Alan Davidson: the acme of the Australian cricketer
From out of the bush near Gosford, Alan Davidson was an athletic, attacking all-rounder, who bowled fast, hit hard and caught unerringly.
First a favourite personal memory of Alan Davidson, who has died, aged 92. In London ten years ago, I attended an International Cricket Council Awards, where Davo was added to its Hall of Fame in the company of the towering, saturnine Curtly Ambrose and wiry, wily Belinda Clark.
They flanked Davo like the most unlikely honour guard, and how he loved it, the audience also: there was all cricket here, and you could see them chatting away like long separated friends. Which was very Davo – the only people who weren’t his mates were those he hadn’t yet met.
A bit later I was asked, at short notice, to interview Davo on stage. I hadn’t the scrap of a note, but needn’t have worried: we could still be talking. Not only were his cricket anecdotes sharp and funny, but he recreated the London of the 1950s, as he had first found it, to the extent that you half expected the picture to dissolve and to find yourself back there.

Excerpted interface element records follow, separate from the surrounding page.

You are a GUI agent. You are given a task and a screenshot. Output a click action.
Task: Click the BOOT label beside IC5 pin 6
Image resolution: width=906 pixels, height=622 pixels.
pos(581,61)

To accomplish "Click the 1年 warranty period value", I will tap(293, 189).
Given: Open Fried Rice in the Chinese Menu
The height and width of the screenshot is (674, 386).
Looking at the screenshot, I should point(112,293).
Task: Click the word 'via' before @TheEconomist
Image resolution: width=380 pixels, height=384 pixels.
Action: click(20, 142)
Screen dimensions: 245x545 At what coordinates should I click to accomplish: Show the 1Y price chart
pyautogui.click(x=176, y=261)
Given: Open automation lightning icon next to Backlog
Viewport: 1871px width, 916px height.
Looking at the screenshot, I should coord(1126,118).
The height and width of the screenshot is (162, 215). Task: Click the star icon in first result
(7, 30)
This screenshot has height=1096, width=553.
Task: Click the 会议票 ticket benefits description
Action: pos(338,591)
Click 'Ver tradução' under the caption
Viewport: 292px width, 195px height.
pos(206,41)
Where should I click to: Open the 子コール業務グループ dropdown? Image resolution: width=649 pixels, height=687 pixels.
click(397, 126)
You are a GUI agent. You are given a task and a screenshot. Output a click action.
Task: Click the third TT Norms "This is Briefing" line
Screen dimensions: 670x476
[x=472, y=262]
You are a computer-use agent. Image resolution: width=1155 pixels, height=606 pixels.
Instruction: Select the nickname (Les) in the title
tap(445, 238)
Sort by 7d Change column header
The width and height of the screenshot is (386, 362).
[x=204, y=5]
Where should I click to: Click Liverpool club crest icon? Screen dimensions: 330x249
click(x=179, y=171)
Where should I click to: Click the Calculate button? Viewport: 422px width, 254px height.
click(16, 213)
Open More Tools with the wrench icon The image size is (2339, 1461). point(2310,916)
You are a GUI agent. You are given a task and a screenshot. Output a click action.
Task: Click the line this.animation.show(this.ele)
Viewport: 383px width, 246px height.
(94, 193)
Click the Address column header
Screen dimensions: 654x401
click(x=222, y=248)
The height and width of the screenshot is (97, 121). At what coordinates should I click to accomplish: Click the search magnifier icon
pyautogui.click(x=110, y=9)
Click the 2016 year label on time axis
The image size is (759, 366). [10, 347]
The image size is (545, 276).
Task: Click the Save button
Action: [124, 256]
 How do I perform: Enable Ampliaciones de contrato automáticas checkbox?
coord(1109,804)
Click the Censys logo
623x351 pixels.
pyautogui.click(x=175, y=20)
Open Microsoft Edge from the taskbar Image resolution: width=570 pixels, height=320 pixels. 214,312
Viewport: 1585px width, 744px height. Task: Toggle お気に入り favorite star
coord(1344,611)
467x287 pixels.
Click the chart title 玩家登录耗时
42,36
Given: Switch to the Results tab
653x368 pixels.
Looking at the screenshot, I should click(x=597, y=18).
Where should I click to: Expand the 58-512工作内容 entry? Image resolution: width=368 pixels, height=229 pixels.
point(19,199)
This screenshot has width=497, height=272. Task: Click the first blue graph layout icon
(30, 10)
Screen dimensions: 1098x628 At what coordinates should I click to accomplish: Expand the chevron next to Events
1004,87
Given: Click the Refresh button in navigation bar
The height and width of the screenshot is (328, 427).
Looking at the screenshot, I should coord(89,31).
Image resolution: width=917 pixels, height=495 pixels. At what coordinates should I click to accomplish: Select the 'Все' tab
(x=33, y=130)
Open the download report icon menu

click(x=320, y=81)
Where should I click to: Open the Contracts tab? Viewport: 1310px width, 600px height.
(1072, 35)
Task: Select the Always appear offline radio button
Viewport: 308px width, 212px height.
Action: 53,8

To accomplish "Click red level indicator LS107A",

Alan Davidson was the acme of the Australian cricketer: from out of the bush near Gosford, an athletic, attacking all-rounder, who bowled fast, hit hard and caught unerringly. He was steeped in the game by a cricket-loving timber-cutter grandfather born in the year Australia first toured England, the bold, bare-headed drives of his career a testament to the strength of the old man’s admonition to ‘play with a straight bat’.
He laid out his own pitch on a hillside, flattening the turf with a mattock, wheeling away for hours at stumps fashioned from gumsticks. He learned to throw by challenging himself to hurl oranges fallen prematurely from a tree towards a railway line 100m away.
One attribute in particular made him unusual: Davidson was left-handed. There was in his era simply nobody comparable. He was quick. His run-up was economical, his action beautifully fluid, his swing abrupt and late. At his peak, he was like Ben Lexcen’s wing-tipped keel – a unique and somehow inimitable Australia advantage.
The peak, to be true, was a while coming. Davidson’s career splits visibly into two, his first dozen Tests being only a loose translation of his talents: 317 runs at less than 19, 16 wickets at 34.
So reticent was Davo, it’s possible he was inhibited by playing alongside cricketers he never ceased to revere: Keith Miller, Ray Lindwall, Arthur Morris, Lindsay Hassett. He certainly suffered from a captain, Ian Johnson, who saw in him a left-arm slow bowler in the making, at a time when they were thin on the ground.
It wasn’t until all the foregoing had exited that, suddenly, Davidson fulfilled the prophecy of Sir Donald Bradman, who after seeing him the first time thought he had ‘the greatest potential in Australia’.
In his last thirty-two Tests, starting with the 1957-8 tour of South Africa, Davidson made 1011 runs at 27.3 and claimed 170 at 19.2, in all countries and climes. On dustbowls in India and matting pitches in Pakistan, Davidson took 41 wickets at 18.
Ashes Tests, of course, were the acid test, and on English batting at Melbourne in 1959, Lord’s in 1961 and Sydney in 1963 he acted like a universal solvent.
The English playwright Ben Travers, whose cricket watching spanned eight decades, grudgingly thought Davidson peerless: ‘From my seat in a stand as an England supporter, no Australian fast bowler – McDonald, Gregory, Lindwall, Keith Miller, even Lillee – ever put the wind up me as Alan Davidson did … No fast bowler in Tests against England ever kept my behind so agitated in its seat.’
The playing career, of course, ended fifty-eight years ago, and it may seem strange to still be extolling someone whose sporting prime is so long past, who went on living in the vicinity of the Strathfield branch of the Commonwealth Bank where he first worked on coming to the smoke. But if you were part of the cricket community, you also knew Davo as the guy who kept giving back, the epitome of the voluntary administrator and tireless enthusiast.
Davidson was still the patron of Cricket New South Wales, where he was president for thirty-three years without ever accepting a penny, his diary always virtually blacked out with cricket functions, where he may have eaten more rubber chicken than any Australian of his generation. How many glad hands of slightly starstruck followers did he shake down the decades?
Youth cricket was his great passion: the shield bearing his name, which involves 400 schools across New South Wales, lays claim to being the largest competition of its kind in the world. The first steps of a career, he thought, were always formative. Davo could recite from memory a letter his old headmaster sent in 1949 on the event of his selection was for the NSW second XI, wishing him ‘an honourable and successful career in the best of all games’.
‘I feel sure you have enough balance in your make-up not to allow success to go to your head and turn you into that most hateful of beings – a sporting snob,’ said the headmaster. ‘He who bears his honours with modesty, and behaves himself as a good sportsman should, is the one whom we admire.
‘Play the game, Alan, in the best traditions of sportsmanship.’ And he did.